-- Opening Marker --

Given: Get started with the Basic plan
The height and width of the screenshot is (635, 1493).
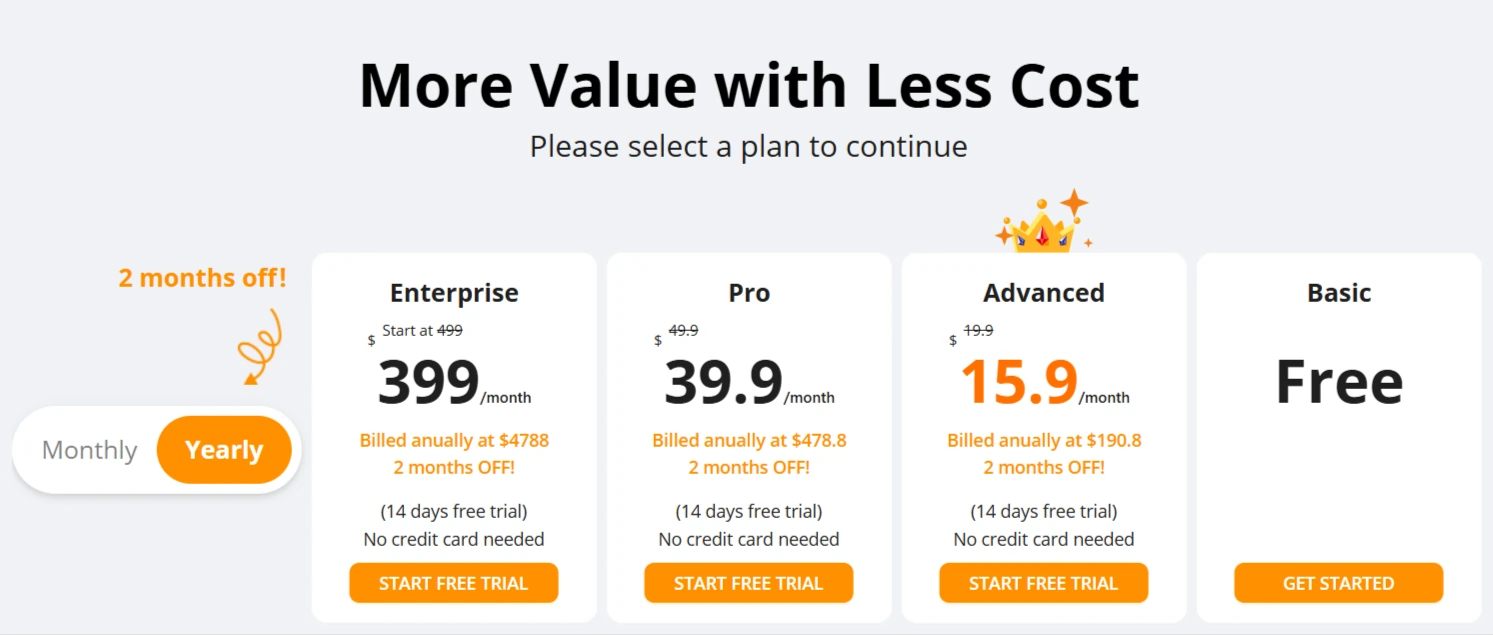Looking at the screenshot, I should [x=1338, y=583].
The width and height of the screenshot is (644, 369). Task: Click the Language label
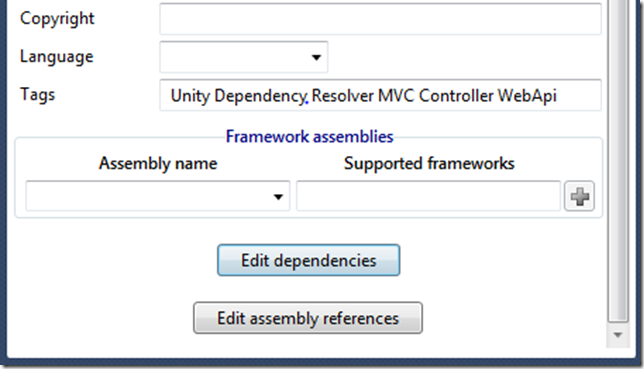click(57, 57)
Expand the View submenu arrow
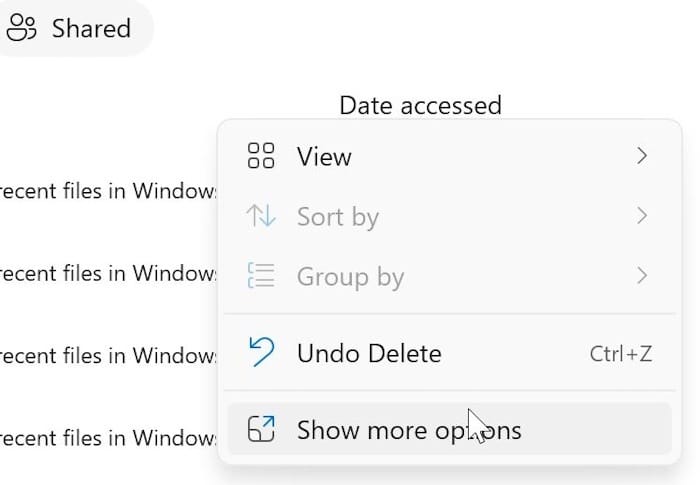 click(x=642, y=156)
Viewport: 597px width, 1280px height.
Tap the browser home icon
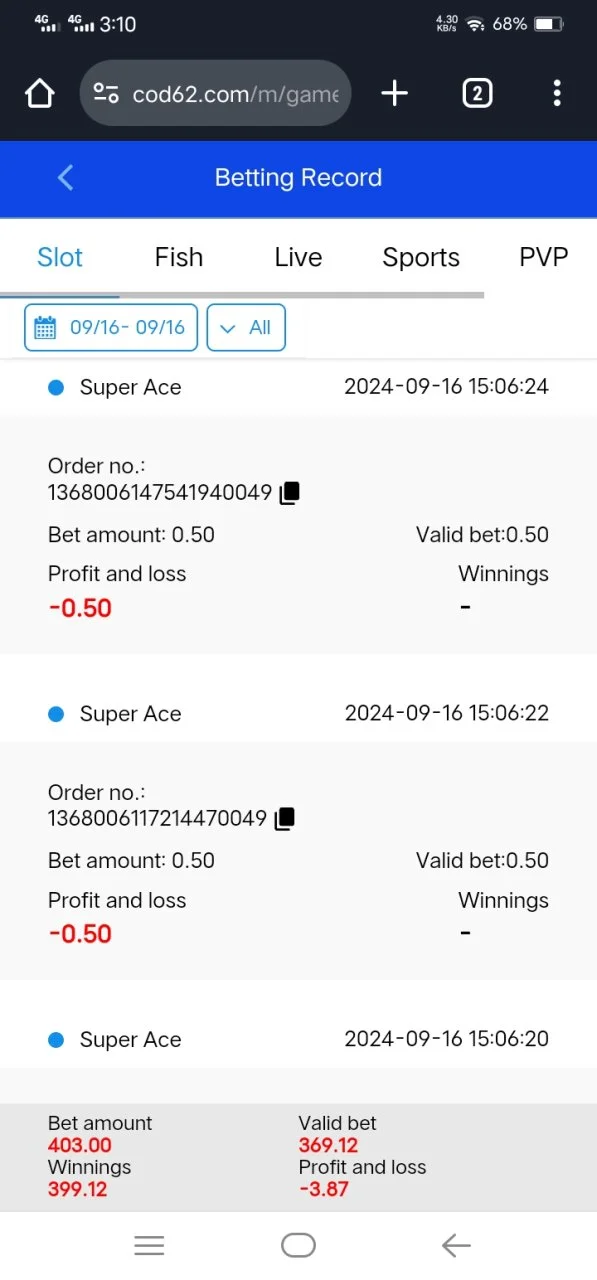(39, 94)
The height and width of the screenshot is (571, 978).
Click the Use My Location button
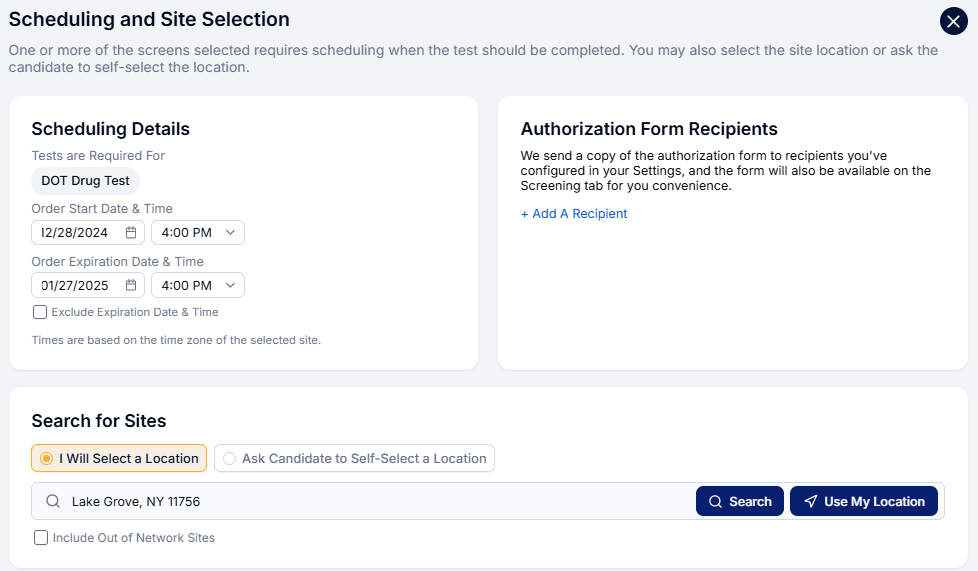pos(864,501)
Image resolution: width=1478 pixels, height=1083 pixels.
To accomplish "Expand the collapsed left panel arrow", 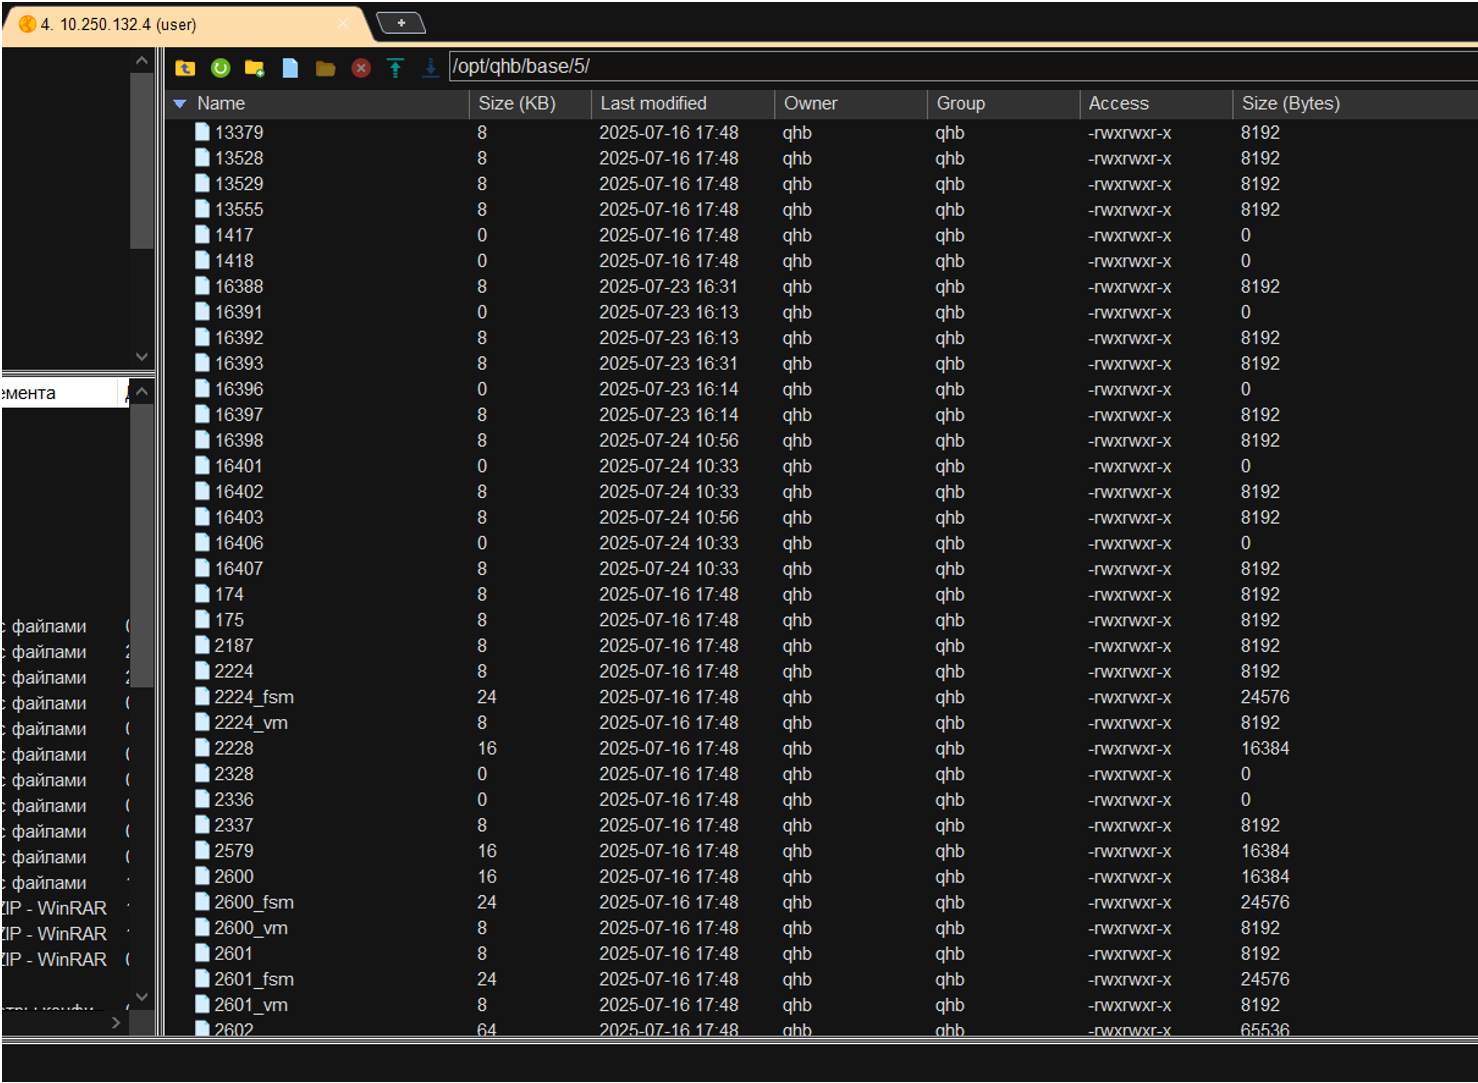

-- Closing Marker --

== What you have to do ==
Copy the lines of the records, beginning where the line containing "Tap the browser home icon" appears and continuing through the final line, exactly and with no pictures.

== Exercise output ==
Tap the browser home icon
(39, 94)
The height and width of the screenshot is (571, 978).
Click the Use My Location button
pos(864,501)
Image resolution: width=1478 pixels, height=1083 pixels.
To accomplish "Expand the collapsed left panel arrow", 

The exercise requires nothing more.